One core tension in that approach is that the high quality businesses Brookfield wants to acquire are typically transacting at a significant premium, making asymmetrical returns harder to come by. In situations like Westinghouse, Nowak explains, Brookfield finds an information advantage. In other situations, they find meaningful ways to improve operations at a business. They seek out companies with real potential that aren’t being operated to their maximum capacity.

They drive operational improvements, Nowak explains, through the expertise of all the lawyers, investment bankers, accountants, and management consultants that Bookfield keeps on staff.

“But the fifth thing we have is we have men and women that have actually operated businesses,” Nowak says. “They've come up through industry, and that's interesting, because we have basically five different skillsets. We have multiple lenses that are just trying to get to the right answer.”

Those operators, Nowak explains, have a focus on the cost structure of the businesses Brookfield acquires. They will make decisions like bucketing capital expenditure into growth and maintenance. They tend to develop strong rapports with the CEOs and CFOs of acquired companies. They exist to differentiate Brookfield, Nowak explains, not as a private equity player that extracts value from businesses, but as a partner that builds value.

In line with that approach, Brookfield will send people from all of its skillsets into a business for a full year at least. For many of these people, who have come up through the right schools and into ideally run operations, the relative messiness of an operating business can come as a challenge. Those seconded staff are tasked with reconciling ideals of management with the reality of operations. The end result of that task, Nowak says, tends to be improved profitability and improved operations.

“That’s who we are, and that's how we drive our returns,” Nowak says. “But there's also another point to it, we pride ourselves on being responsible participants in the capital markets, okay, like we are not a one and done shop. We are franchise building enduring place, and we're a trillion dollars in AUM.”

Much of that growth, Nowak says, has been in striving to hit ‘singles and doubles’ with Brookfield’s investments.
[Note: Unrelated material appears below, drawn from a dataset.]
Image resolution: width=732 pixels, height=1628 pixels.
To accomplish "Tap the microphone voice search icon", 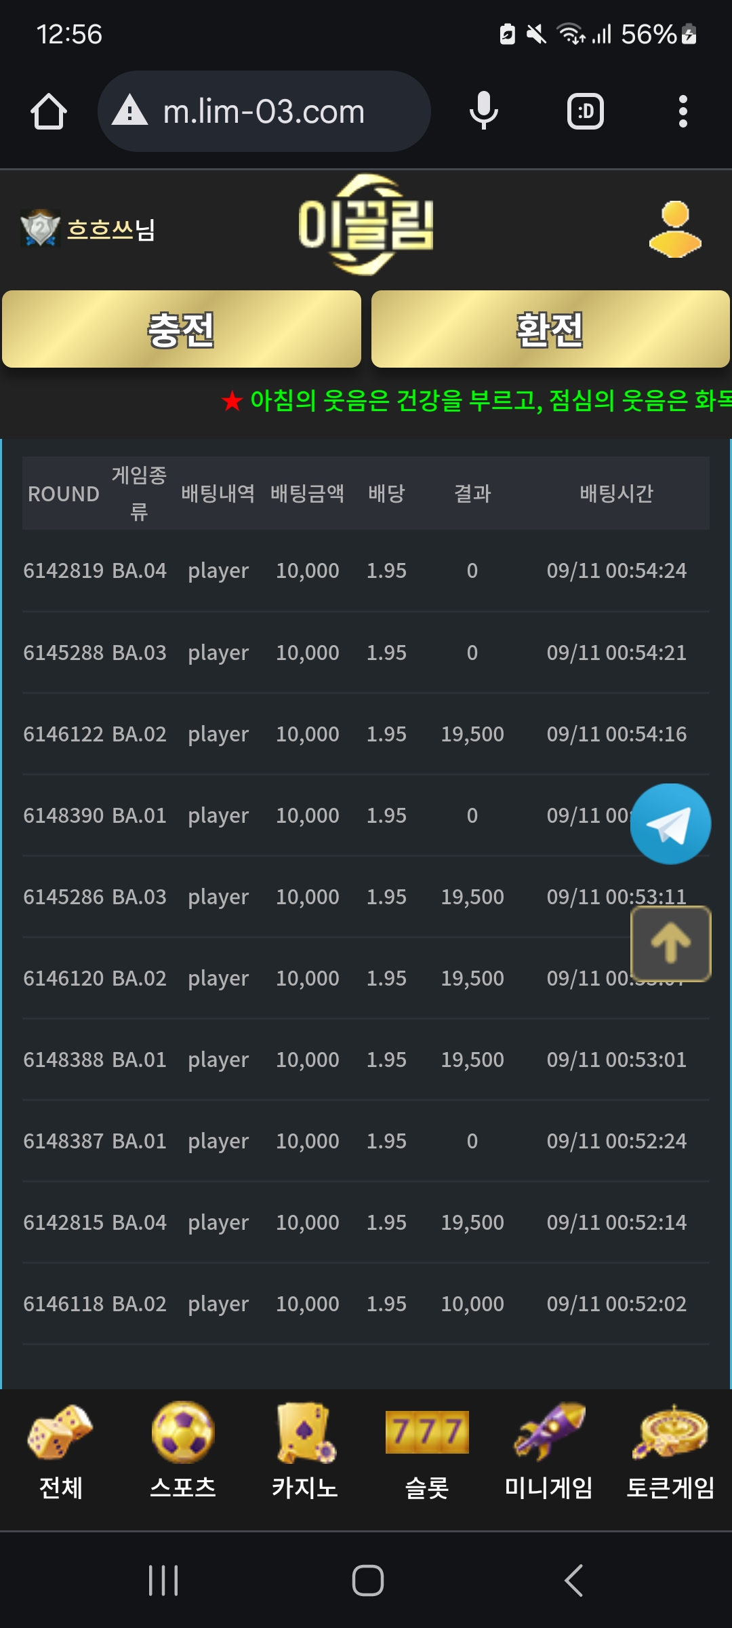I will tap(483, 111).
By setting achievable growth goals, generating free cash flow, and seeking asymmetrical returns, the company has been able to grow consistently while capturing the opportunity for home runs when they arise.

One such opportunity arose in a company called GrafTech, a manufacturer of graphite electrodes which are essential components in electric arc furnances. Those furnaces — common in steelmaking — burn through a graphite electrode every seven hours. While the electrodes have to be replaced, they also represent two per cent of operators’ overall costs. It’s a recurring business that customers don’t overpay for. From an investment standpoint, GrafTech is a single, maybe a double.

The company turned into a homerun as the electrification theme took hold in markets. Graphite electrodes, Nowak explains, need an input called needle coke. The other use for needle coke is in building electric car batteries. As demand for needle coke skyrocketed, the Brookfield associates seconded in GrafTech saw customers making orders a year earlier than they normally would. Customers were worried that GrafTech wouldn’t be able to keep up with the demand for Needle Coke. Rather than just bump prices up on GrafTech’s electrode capacity, the Brookfield associates decided to hold an auction for multi-year commitments. EBITDA went from $100 million to $1 billion in a year.

“It wasn't like we had this crazy investment idea where we're swinging for the fences It was because our guys were in the business every week, thinking about the business. Any other private equity group would have shown up at a quarterly board meeting, the management team would have said, ‘hey, our order book is up by 10% and they would have all done high fives,” Nowak says. “That stuff happens because you've got that operational piece. I think we're a safe pair of hands, because we're focused on not impairing capital, playing for singles and doubles. But with that operational focus, sometimes we're able to capitalize on those outsized returns.”